Closed lfcnassif closed 4 weeks ago
Just got a simple idea that can bring some speed up. Currently we are starting 2 transcription processes per GPU. I thought to use 3, but GPU used memory is already high, I see 20GB usage from 24GB. But maybe we can use some python threads to run 3 simultaneous transcriptions in the same python process, reusing the same model loaded on memory, instead of loading it for each process. GPU usage is already high, but maybe there is space for some speed up.

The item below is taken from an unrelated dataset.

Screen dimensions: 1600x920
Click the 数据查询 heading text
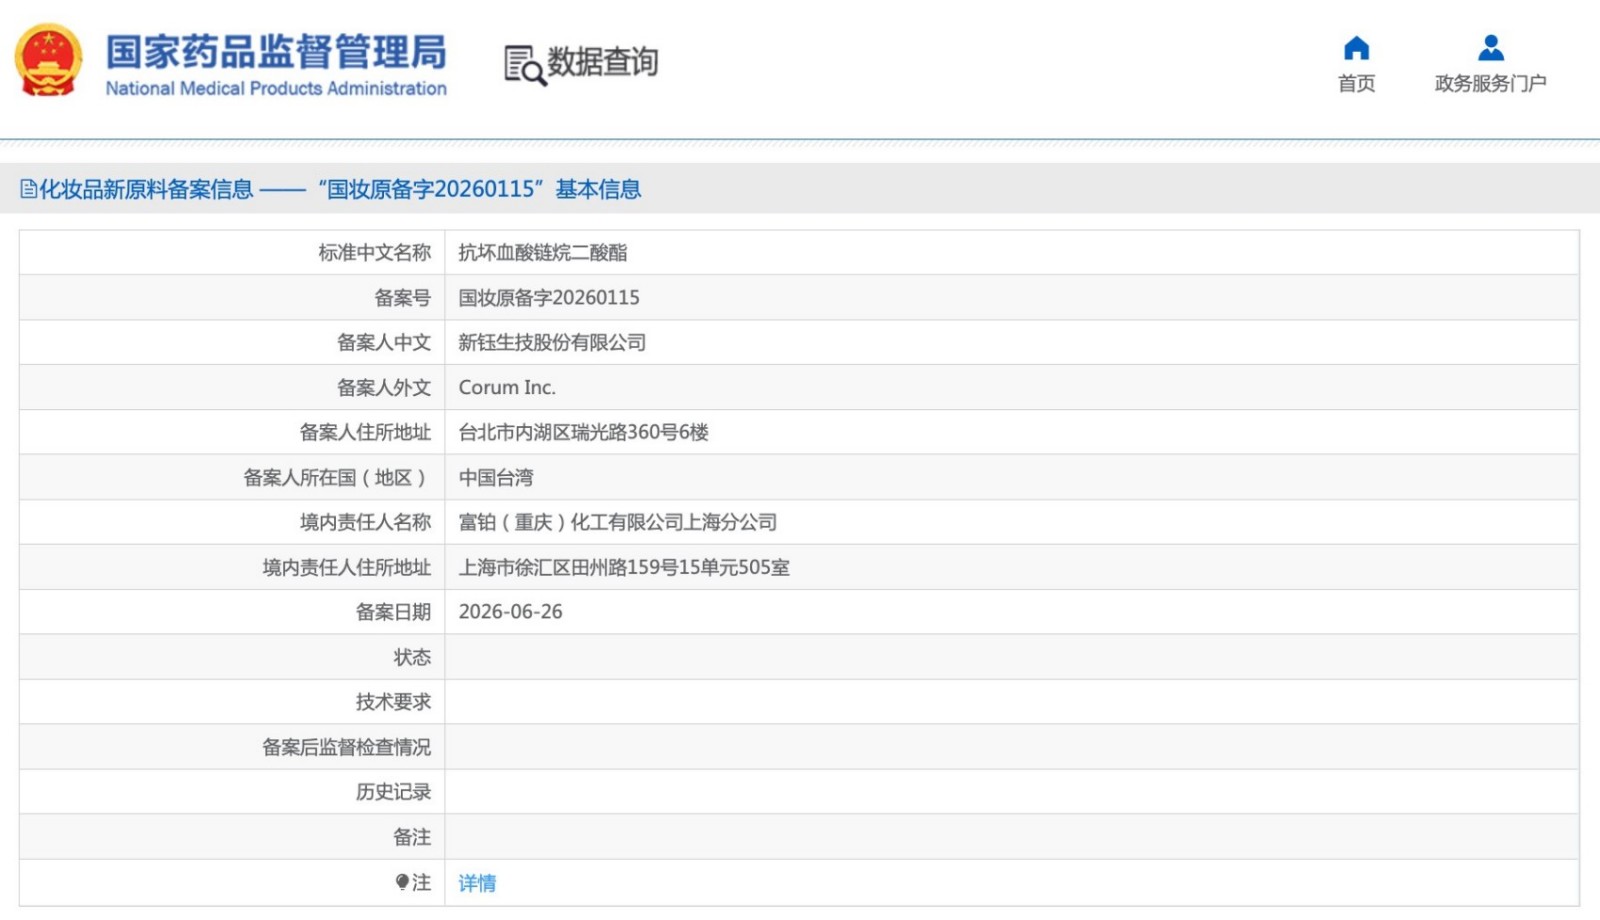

Running multiple transcriptions in inference batches is a common technique. But it would make the logic much more complex: we would have to group audios of similar duration, wait for them, maybe group audios from same client or from different ones, for how long time would we wait for more audios to put into the same group...
WhisperX uses batch inference (trasncription of many audio parts at the same time) to speed up transcription up to 10x on GPUs using just this technique. I think it is possible to change the WhisperX library to make it transcribe different audios at the same time using audio batches.
@hauck-jvsh, since you know and already contributed fixes and improvements to the transcription code, would you like to help improving WhisperX library (I just forked it in sepinf-inc repo) and improving IPED code to group audios of similar sizes before transcribing them? I think that would allow us to update our transcription service algorithm without the new hardware, which buying should take longer after the last government budget restrictions...
General recommendations: https://pytorch.org/tutorials/recipes/recipes/tuning_guide.html
This one was found by @hauck-jvsh: https://developer.nvidia.com/blog/accelerating-inference-up-to-6x-faster-in-pytorch-with-torch-tensorrt/